Home | About | Sematext search-lucene.com search-hadoop.com
NEW: Monitor These Apps!
elasticsearch, apache solr, apache hbase, hadoop, redis, casssandra, amazon cloudwatch, mysql, memcached, apache kafka, apache zookeeper, apache storm, ubuntu, centOS, red hat, debian, puppet labs, java, senseiDB
 Search Hadoop and all its subprojects:

Switch to Threaded View
Pig >> mail # user >> Re: Why does Pig not use default resources from the Configuration object?


Copy link to this message
-
Re: Why does Pig not use default resources from the Configuration object?
Sounds good. Here is a doc on contributing patch (for some pointers)
https://cwiki.apache.org/confluence/display/PIG/HowToContribute
On Mon, Apr 15, 2013 at 4:37 PM, Bhooshan Mogal <[EMAIL PROTECTED]>wrote:

> Hey Prashant,
>
> Yup, I can take a stab at it. This is the first time I am looking at Pig
> code, so I might take some time to get started. Will get back to you if I
> have questions in the meantime. And yes, I will write it so it reads a pig
> property.
>
> -
> Bhooshan.
>
>
> On Mon, Apr 15, 2013 at 11:58 AM, Prashant Kommireddi <[EMAIL PROTECTED]
> > wrote:
>
>> Hi Bhooshan,
>>
>> This makes more sense now. I think overriding fs implementation should go
>> into core-site.xml, but it would be useful to be able to add resources if
>> you have a bunch of other properties.
>>
>> Would you like to submit a patch? It should be based on a pig property
>> that suggests the additional resource names (myfs-site.xml) in your case.
>>
>> -Prashant
>>
>>
>> On Mon, Apr 15, 2013 at 10:35 AM, Bhooshan Mogal <
>> [EMAIL PROTECTED]> wrote:
>>
>>> Hi Prashant,
>>>
>>>
>>> Yes, I am running in MapReduce mode. Let me give you the steps in the
>>> scenario that I am trying to test -
>>>
>>> 1. I have my own implementation of org.apache.hadoop.fs.FileSystem for a
>>> filesystem I am trying to implement - Let's call it MyFileSystem.class.

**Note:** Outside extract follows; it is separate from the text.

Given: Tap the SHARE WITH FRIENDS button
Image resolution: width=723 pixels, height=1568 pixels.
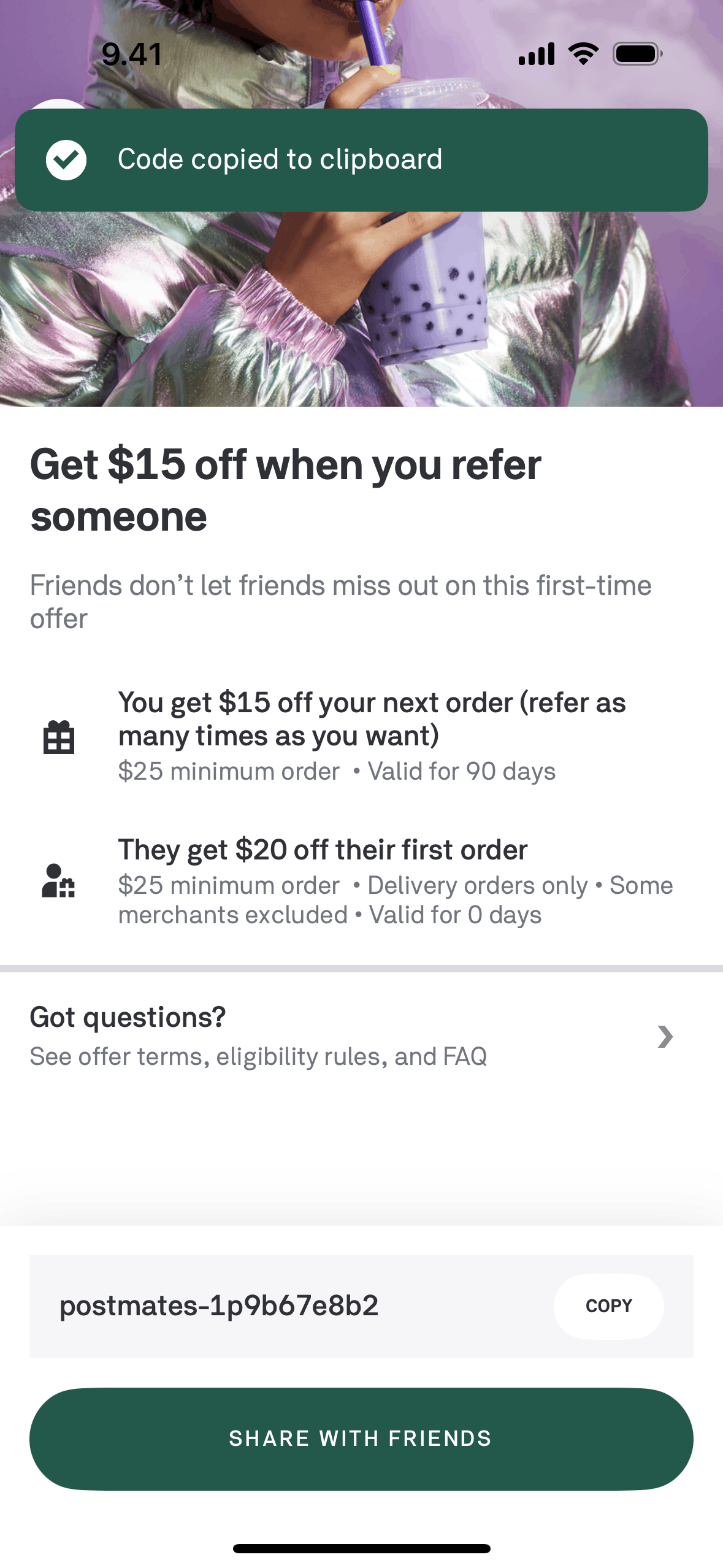Looking at the screenshot, I should [361, 1439].
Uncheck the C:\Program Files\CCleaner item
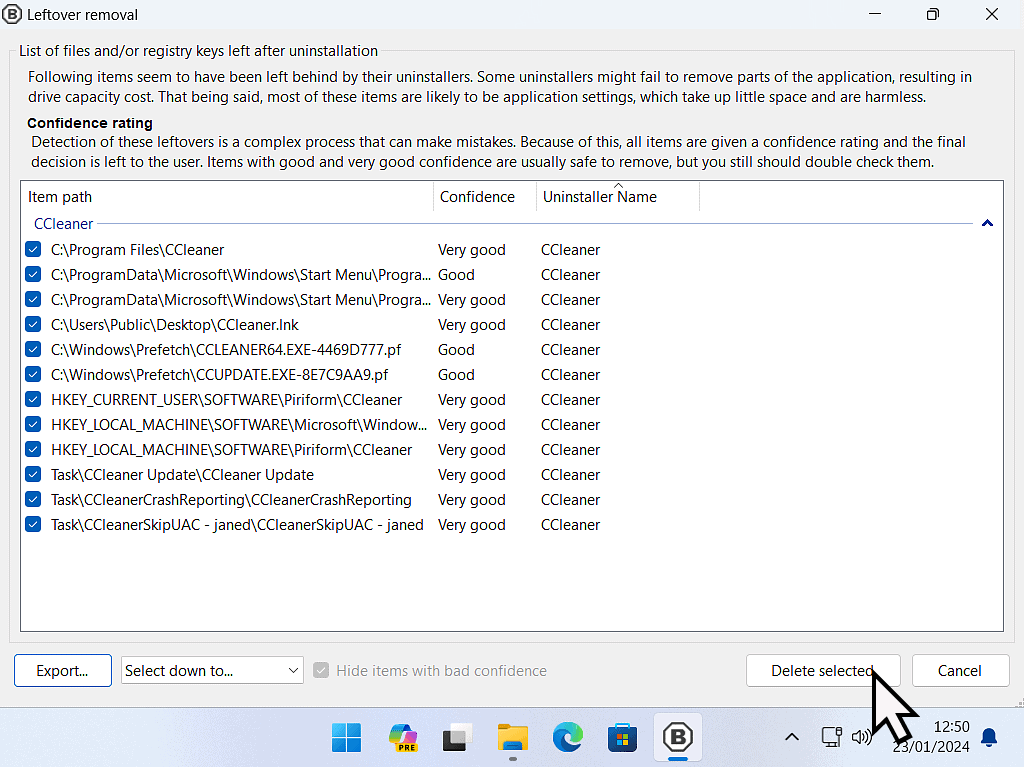The width and height of the screenshot is (1024, 767). coord(33,250)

>>> This filesystem uses the scheme myfs:// for its URIs
>>> 2. I have set fs.myfs.impl to MyFileSystem.class in core-site.xml and
>>> made the class available through a jar file that is part of
>>> HADOOP_CLASSPATH (or PIG_CLASSPATH).
>>> 3. In MyFileSystem.class, I have a static block as -
>>> static {
>>>     Configuration.addDefaultResource("myfs-default.xml");
>>>     Configuration.addDefaultResource("myfs-site.xml");
>>> }
>>> Both these files are in the classpath. To be safe, I have also added the
>>> my-fs-site.xml in the constructor of MyFileSystem as
>>> conf.addResource("myfs-site.xml"), so that it is part of both the default
>>> resources as well as the non-default resources in the Configuration object.

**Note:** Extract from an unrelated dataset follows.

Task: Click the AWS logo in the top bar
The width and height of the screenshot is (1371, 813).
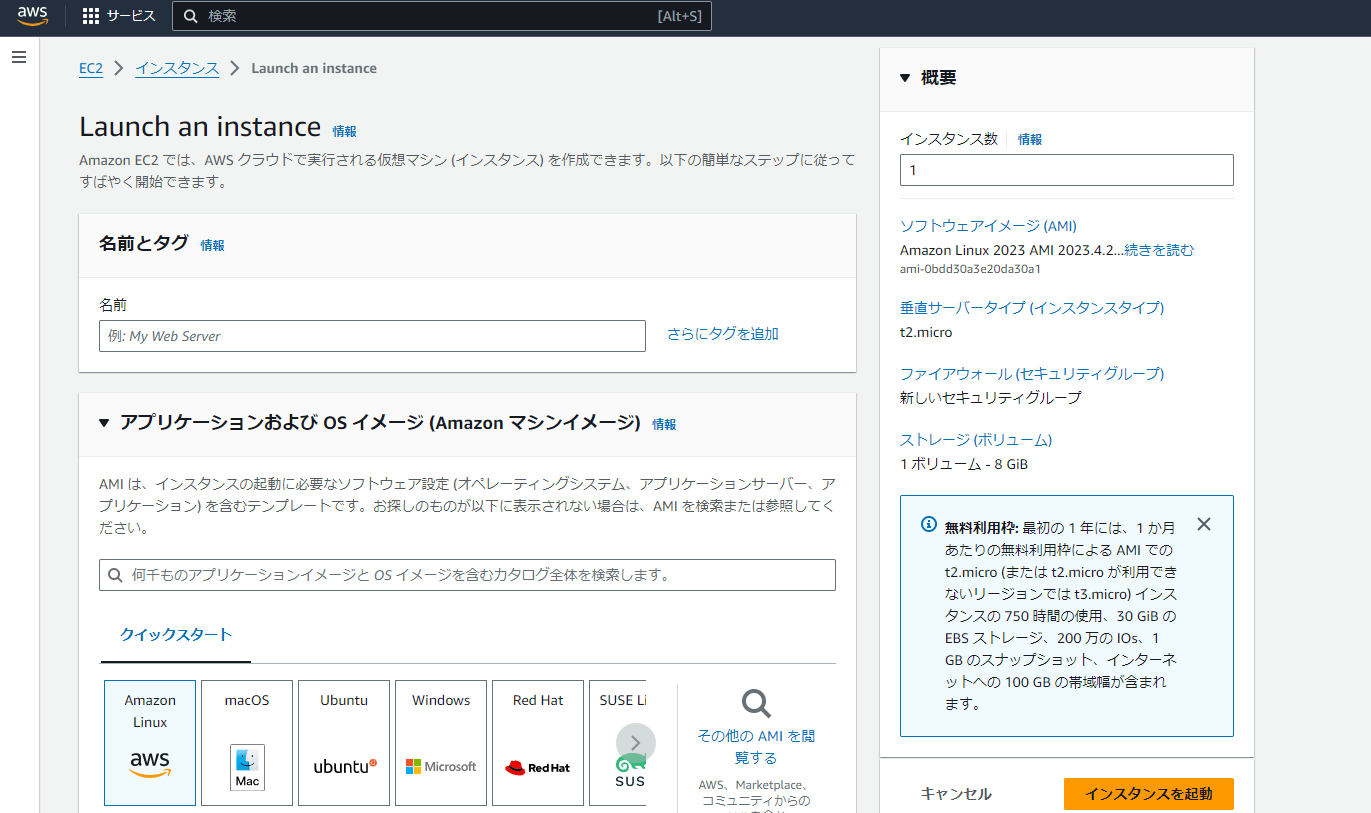Action: point(32,16)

>>> 4. I am trying to access the filesystem in my pig script as -
>>> A = LOAD 'myfs://myhost.com:8999/testdata' USING PigStorage(':') AS
>>> (name:chararray, age:int); -- loading data
>>> B = FOREACH A GENERATE name;
>>> store B into 'myfs://myhost.com:8999/testoutput';
>>> 5. The execution seems to start correctly, and MyFileSystem.class is
>>> invoked correctly. In MyFileSystem.class, I can also see that myfs-site.xml
>>> is loaded and the properties defined in it are available.
>>> 6. However, when Pig tries to submit the job, it cannot find these
>>> properties and the job fails to submit successfully.
>>> 7. If I move all the properties defined in myfs-site.xml to
>>> core-site.xml, the job gets submitted successfully, and it even succeeds.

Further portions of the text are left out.